==== Records to process ====

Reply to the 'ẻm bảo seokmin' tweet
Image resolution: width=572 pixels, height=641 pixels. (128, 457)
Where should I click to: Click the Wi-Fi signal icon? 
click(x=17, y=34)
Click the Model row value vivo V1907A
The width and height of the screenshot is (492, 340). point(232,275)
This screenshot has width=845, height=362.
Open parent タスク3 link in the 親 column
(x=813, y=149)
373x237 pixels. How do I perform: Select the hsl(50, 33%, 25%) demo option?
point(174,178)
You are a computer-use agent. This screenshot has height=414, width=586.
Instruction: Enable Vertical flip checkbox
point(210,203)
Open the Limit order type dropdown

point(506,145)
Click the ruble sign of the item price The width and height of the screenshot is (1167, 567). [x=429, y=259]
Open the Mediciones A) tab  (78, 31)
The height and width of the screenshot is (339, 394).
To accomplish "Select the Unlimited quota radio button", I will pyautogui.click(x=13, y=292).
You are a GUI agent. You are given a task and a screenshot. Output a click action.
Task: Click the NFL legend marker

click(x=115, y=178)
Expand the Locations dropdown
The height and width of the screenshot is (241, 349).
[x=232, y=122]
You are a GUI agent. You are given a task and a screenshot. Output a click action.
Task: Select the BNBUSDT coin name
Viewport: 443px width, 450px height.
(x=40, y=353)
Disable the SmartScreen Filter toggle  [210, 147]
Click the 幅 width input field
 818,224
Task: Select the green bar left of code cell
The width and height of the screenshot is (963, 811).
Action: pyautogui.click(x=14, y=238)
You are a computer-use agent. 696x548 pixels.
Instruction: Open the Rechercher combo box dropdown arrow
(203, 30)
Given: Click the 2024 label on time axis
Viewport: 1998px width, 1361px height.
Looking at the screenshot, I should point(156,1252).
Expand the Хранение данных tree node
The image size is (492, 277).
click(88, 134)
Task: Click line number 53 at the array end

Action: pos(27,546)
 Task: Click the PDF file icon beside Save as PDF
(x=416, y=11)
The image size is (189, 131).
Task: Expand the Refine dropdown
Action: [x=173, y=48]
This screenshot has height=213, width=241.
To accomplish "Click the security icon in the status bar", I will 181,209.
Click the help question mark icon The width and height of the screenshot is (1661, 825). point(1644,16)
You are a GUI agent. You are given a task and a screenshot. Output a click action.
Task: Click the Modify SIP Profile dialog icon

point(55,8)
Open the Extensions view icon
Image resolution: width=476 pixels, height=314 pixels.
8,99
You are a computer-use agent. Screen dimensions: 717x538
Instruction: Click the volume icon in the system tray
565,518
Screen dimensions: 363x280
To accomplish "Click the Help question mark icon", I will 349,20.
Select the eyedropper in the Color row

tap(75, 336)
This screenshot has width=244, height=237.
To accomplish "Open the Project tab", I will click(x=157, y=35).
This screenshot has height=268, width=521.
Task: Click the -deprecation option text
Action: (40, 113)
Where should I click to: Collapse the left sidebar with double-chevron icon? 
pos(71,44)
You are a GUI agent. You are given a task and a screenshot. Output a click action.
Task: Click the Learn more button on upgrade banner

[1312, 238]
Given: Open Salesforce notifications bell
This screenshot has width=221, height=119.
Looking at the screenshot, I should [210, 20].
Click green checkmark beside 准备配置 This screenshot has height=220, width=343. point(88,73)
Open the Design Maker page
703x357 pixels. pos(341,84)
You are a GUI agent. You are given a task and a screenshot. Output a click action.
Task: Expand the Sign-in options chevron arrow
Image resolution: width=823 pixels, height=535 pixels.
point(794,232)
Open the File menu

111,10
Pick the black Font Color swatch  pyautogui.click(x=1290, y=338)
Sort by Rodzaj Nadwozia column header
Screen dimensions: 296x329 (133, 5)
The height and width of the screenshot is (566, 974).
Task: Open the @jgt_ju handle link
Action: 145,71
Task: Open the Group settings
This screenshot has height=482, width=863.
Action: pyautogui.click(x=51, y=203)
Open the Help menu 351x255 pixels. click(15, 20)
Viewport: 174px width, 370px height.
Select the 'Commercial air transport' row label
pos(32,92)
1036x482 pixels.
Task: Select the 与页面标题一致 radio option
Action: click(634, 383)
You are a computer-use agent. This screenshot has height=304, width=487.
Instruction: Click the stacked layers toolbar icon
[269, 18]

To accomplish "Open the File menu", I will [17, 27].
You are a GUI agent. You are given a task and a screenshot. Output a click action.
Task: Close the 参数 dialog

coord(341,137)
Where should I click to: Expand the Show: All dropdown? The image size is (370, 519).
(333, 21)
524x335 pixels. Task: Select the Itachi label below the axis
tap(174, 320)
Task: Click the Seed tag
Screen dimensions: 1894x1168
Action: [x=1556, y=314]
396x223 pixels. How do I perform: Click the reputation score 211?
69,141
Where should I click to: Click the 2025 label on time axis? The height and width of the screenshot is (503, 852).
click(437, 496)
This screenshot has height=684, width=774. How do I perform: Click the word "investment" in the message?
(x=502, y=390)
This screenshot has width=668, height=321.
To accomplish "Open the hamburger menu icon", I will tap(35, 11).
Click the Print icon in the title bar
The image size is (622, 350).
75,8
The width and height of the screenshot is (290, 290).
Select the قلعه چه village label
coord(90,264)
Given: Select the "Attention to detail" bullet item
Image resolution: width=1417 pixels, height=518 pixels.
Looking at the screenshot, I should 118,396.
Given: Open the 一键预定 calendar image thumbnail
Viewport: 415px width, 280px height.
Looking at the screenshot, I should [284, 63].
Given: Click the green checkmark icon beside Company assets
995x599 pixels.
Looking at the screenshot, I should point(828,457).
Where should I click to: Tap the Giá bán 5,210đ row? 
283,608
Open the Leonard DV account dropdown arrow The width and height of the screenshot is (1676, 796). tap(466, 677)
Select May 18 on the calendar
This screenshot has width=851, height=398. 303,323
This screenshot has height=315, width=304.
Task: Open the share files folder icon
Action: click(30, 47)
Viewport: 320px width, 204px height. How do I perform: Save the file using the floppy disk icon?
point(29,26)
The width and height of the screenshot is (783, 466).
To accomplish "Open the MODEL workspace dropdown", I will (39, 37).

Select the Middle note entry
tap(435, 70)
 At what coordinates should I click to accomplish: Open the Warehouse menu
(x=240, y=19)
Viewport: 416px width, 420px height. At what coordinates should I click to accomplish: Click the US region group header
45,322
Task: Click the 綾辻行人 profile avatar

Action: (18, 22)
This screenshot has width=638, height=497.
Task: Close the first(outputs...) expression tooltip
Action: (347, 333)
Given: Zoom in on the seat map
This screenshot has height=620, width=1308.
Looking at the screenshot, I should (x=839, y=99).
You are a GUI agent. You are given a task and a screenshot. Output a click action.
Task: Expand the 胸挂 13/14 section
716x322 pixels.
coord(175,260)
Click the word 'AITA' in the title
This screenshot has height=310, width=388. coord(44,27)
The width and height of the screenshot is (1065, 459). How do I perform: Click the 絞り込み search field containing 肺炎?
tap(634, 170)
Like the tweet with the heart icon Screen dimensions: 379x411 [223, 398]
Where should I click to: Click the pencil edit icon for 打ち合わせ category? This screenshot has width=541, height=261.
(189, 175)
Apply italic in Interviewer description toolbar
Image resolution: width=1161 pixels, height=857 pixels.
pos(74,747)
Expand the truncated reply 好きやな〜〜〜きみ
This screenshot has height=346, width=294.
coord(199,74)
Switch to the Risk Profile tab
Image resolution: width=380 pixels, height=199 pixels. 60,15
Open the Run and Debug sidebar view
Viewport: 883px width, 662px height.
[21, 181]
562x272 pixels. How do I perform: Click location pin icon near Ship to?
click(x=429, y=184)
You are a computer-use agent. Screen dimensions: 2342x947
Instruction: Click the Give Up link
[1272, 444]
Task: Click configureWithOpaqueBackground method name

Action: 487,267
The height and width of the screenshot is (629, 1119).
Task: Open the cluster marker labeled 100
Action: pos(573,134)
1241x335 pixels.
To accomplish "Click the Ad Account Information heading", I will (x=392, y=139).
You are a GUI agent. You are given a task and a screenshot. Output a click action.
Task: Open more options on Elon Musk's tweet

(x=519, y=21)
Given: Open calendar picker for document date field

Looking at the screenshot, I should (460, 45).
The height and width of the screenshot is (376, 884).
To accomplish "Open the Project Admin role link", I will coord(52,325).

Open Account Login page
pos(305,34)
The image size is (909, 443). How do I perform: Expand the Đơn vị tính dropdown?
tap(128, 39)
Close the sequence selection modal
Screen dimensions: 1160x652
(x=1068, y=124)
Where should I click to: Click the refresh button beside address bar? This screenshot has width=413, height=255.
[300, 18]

====

▶ **Exercise prompt**: Find the lines of the listing that contain the string "checkmark" and give how many there are, with no other words.

▶ **Answer space**: 2